Le manipolazioni di Iago verso Otello, così come Amleto contro Claudio, i “giochi” di Falstaff con il principe Hal e decine di altri esempi. In Coriolano e Lear sono le piccole cose fra gli uomini -egoismi, invidie, percezioni errate- a fare da protagoniste. Universi di linguaggi dove la razionalità strumentale è piuttosto inserita in un deturpante uragano di passioni, così che gli eventi più epici assumono i toni di strambi imprevisti e di drammi personali.

È proprio il riconoscimento di questa contraddizione che produce i nostri migliori storici, politici e analisti: uomini e donne che riconoscono sì alcuni gradi di predeterminazione, ma solo nel quadro caotico e impossibile di prevedere le interazioni umane, guidate dalla forza di personaggi dalle emozioni pulsanti che agiscono secondo la propria volontà, per il bene o il male.

Lo storico britannico Orlando Figes nel suo “People’s Tragedy: the Russian Revolution” ha inquadrato la Rivoluzione Russa ed il suo epilogo in una serie di what if, analizzando le singole scene del “racconto” come uno sceneggiatore maneggia quelle di una nuova piece teatrale.

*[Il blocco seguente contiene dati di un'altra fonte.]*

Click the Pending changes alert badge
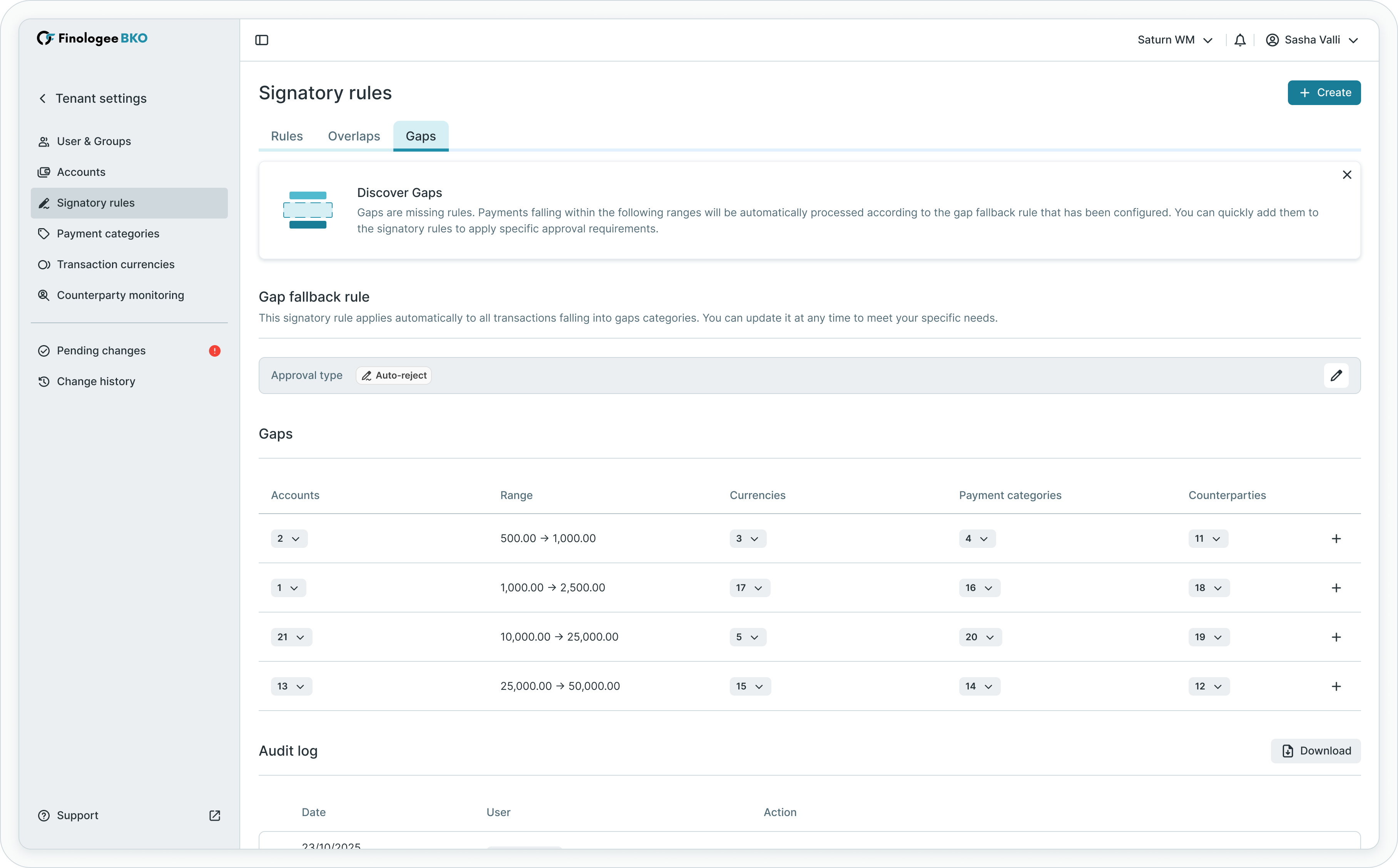Screen dimensions: 1398x868 click(x=215, y=351)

Cosa sarebbe successo se lo zar Alessandro III non fosse deceduto a 49 anni, molto prima che suo figlio Nicola II avesse maturato l’attitudine al comando?
Cosa sarebbe successo se lo zar Nicola avesse supportato il Principe L’vov?
Cosa sarebbe avvenuto se Alexei Romanov, figlio di Nicola, non avesse sofferto di emofilia e quindi il mistico Rasputin non avesse manifestato la sua distruttiva influenza sullo stato russo?
E se Lenin fosse stato arrestato durante una delle notti passate da bettola a bettola durante la clandestinità a Pietroburgo?
E così via.

Non è il regno della scienza politica. E’ un regno shakesperiano. Gli eventi umani non possono essere ridotti a formulette da laboratorio.

Molto spesso si ignora l’esistenza di mondi dove la brutalità è padrona delle relazioni, e più il mondo diventa caotico più reagiamo con stupore e sconvolgimento, perché il sapere storico e culturale che si ricava dalla storia e dalla letteratura, con tutte le sue verità spiacevoli, è qualcosa che abbiamo troppo spesso ignorato.